I fail to find someone on the community boards having a stable set up with at least a dozen matter over thread devices. HA with their independant thread radio chipset is always a comparision.
Is there any hack to purchase an accessory for the homey pro that provides it with an independant thread chipset? My assumption is that it requires a firmware level support? So homey has to offer this and it can’t be a community level solution? Any experts who can confirm this either way?
Not natively. You might be able to buy the Tuya Matter-over-Thread gateways, add your Thread devices to Tuya and then add Tuya to Homey via the official Tuya Homey app:
Or you can turn it around by not using zigbee;
Only use Homey’s Thread radio, and for zigbee use one of the zigbee2mqtt dongles out there.

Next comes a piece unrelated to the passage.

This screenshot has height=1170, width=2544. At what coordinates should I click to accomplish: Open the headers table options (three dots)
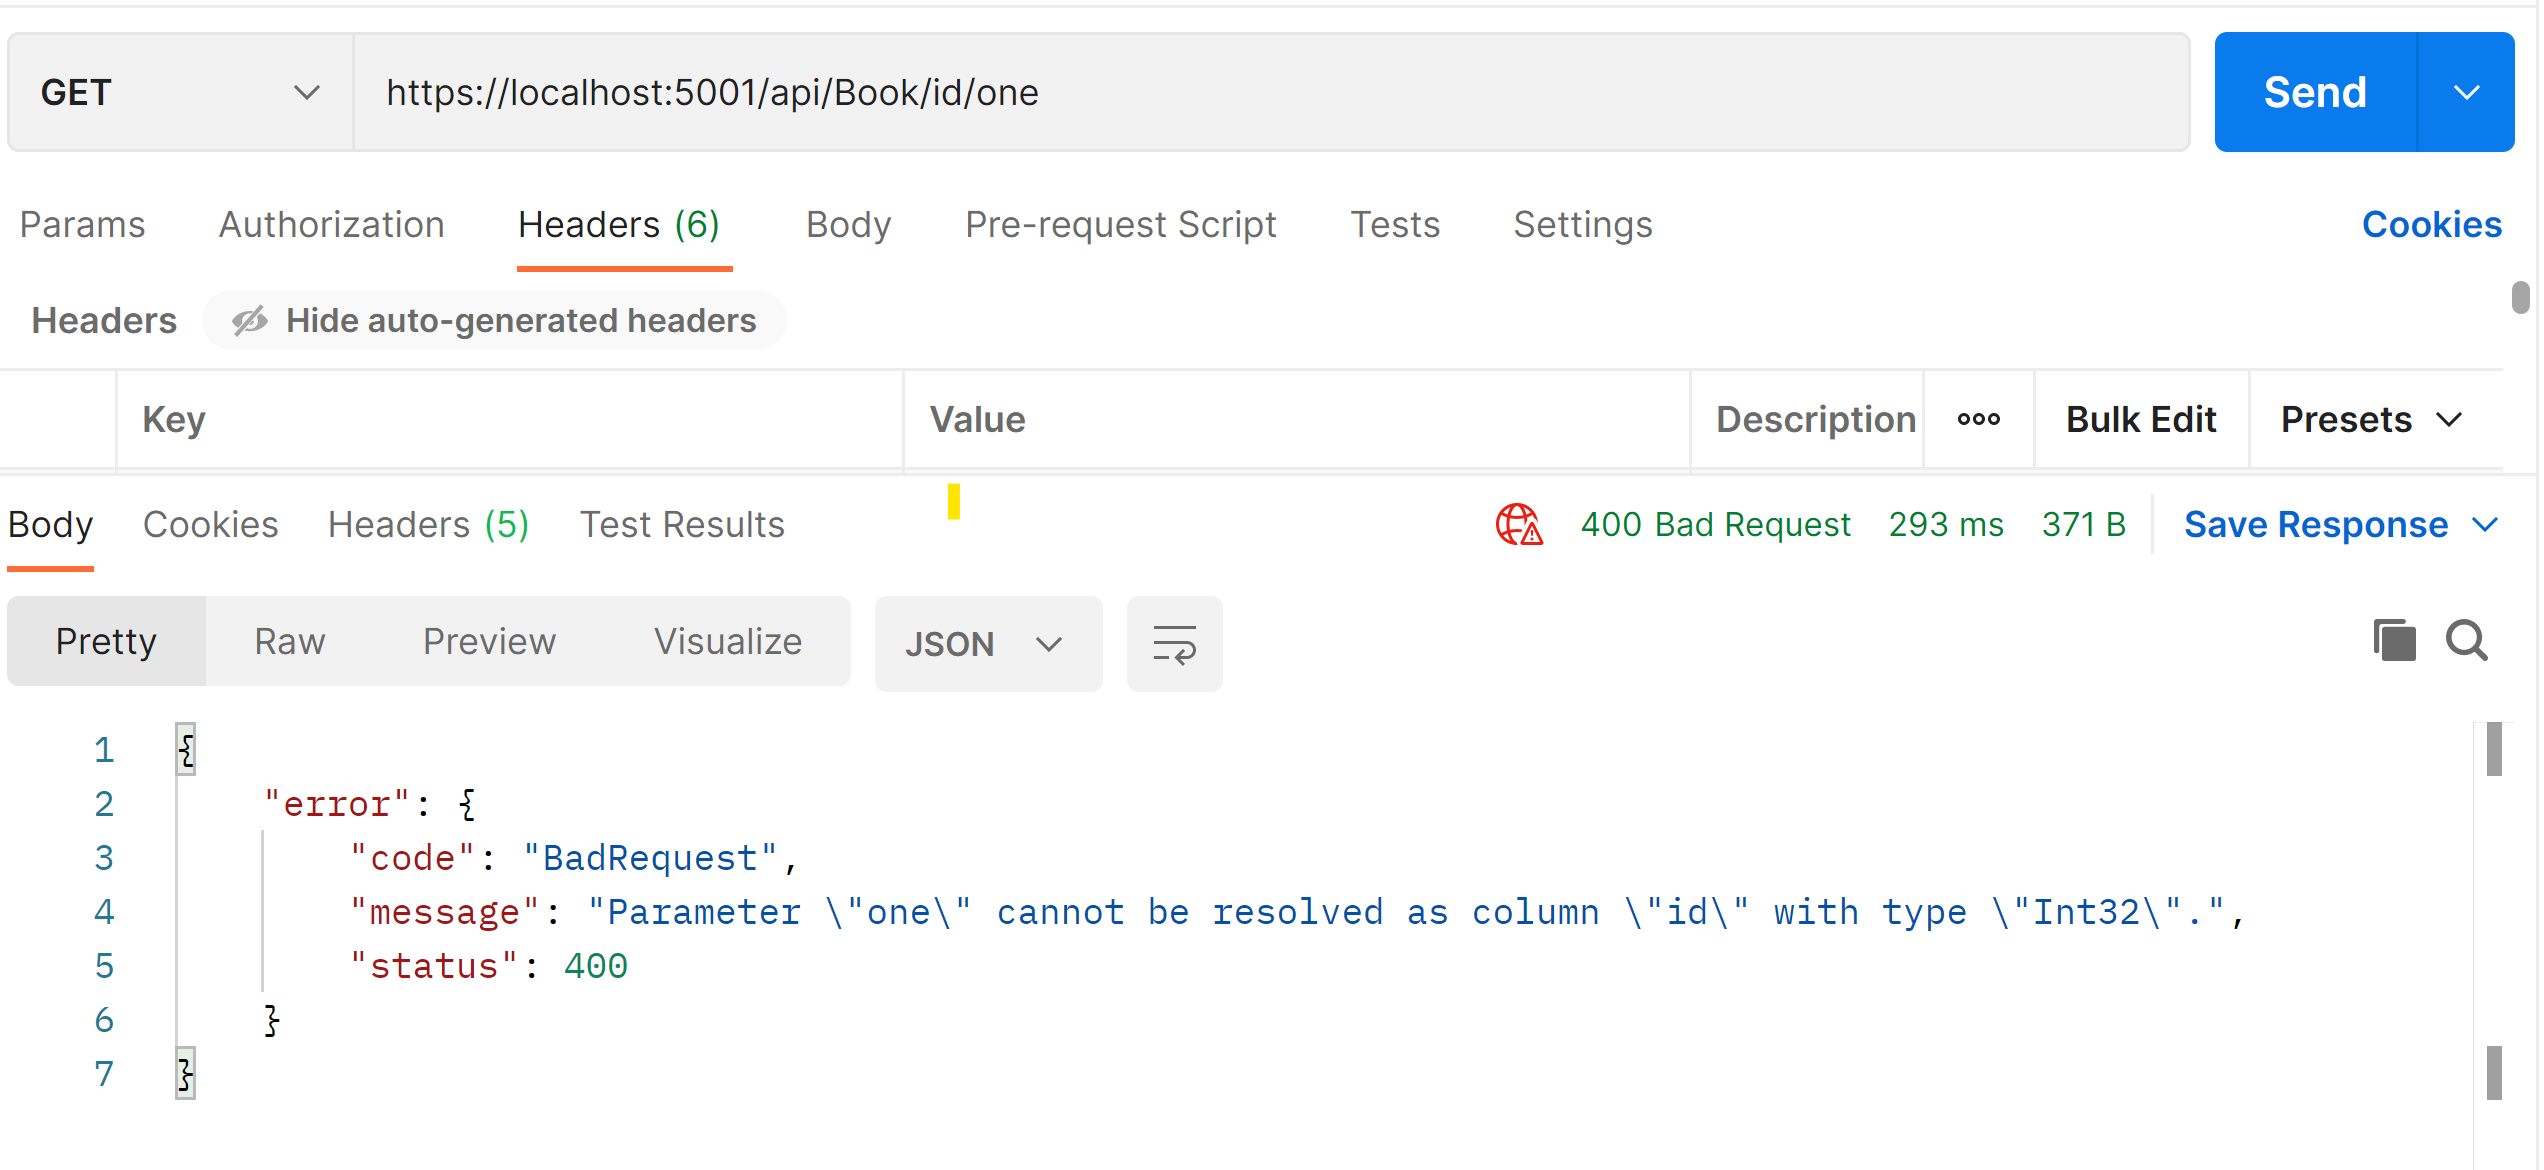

There’s standalone units available communicating per MQTT with Homey, like https://smlight.tech/
Or if you only use generic plugs, switches and lights with Zigbee, you can just get a Hue bridge as well (way easier to use and set up, and very cheap second hand)
Does this mean the often community complaint of matter instability shouldn’t be happening with my set up? I thought it was a matter of the chipset being dual in nature, not actually using it for two competing signals
No (in theory that is), when you haven’t paired any zigbee device, the chipset & antenna is solely actively used for Thread.
Zigbee doesn’t “poll” or check every now and then. It’s just inactive without any paired zigbee device.
Matter-over-wifi or -Thread can be frustrated by many things, by both (W)LAN issues / misconfigurations.
The Thread channel, same as zigbee, should be carefully set with the least interfering wifi 2.4GHz channel.
If you first pick a fixed channel for 2.4GHz wifi (preferably 1, or 6, or 11], and then pair your first Thread or zigbee device, Homey will pick the best channel for Thread & zigbee.
When you live in an apartment building for instance, with multiple nearby neighbours’ wifi signals on auto channel, this can get awkward to optimise.
That is not really a standards problem; it is an implementation problem.
Thread is designed to automatically move to another channel when interference becomes an issue, without requiring any user interaction. Zigbee, on the other hand, cannot simply change channels without potentially losing connected devices or requiring manual intervention.
Since Homey uses a single radio chip for both Zigbee and Thread, Thread cannot freely make use of this automatic channel-switching capability without risking issues for Zigbee devices. In my opinion, it is a missed opportunity that Athom did not upgrade the 2026 Homey Pro with two separate radios.
I do not know exactly how the USB-C port is configured on the Homey Pro, but if it is implemented properly, an external USB hub with multiple radio adapters would at least be physically possible. Of course, that would also require corresponding firmware and software support from Athom.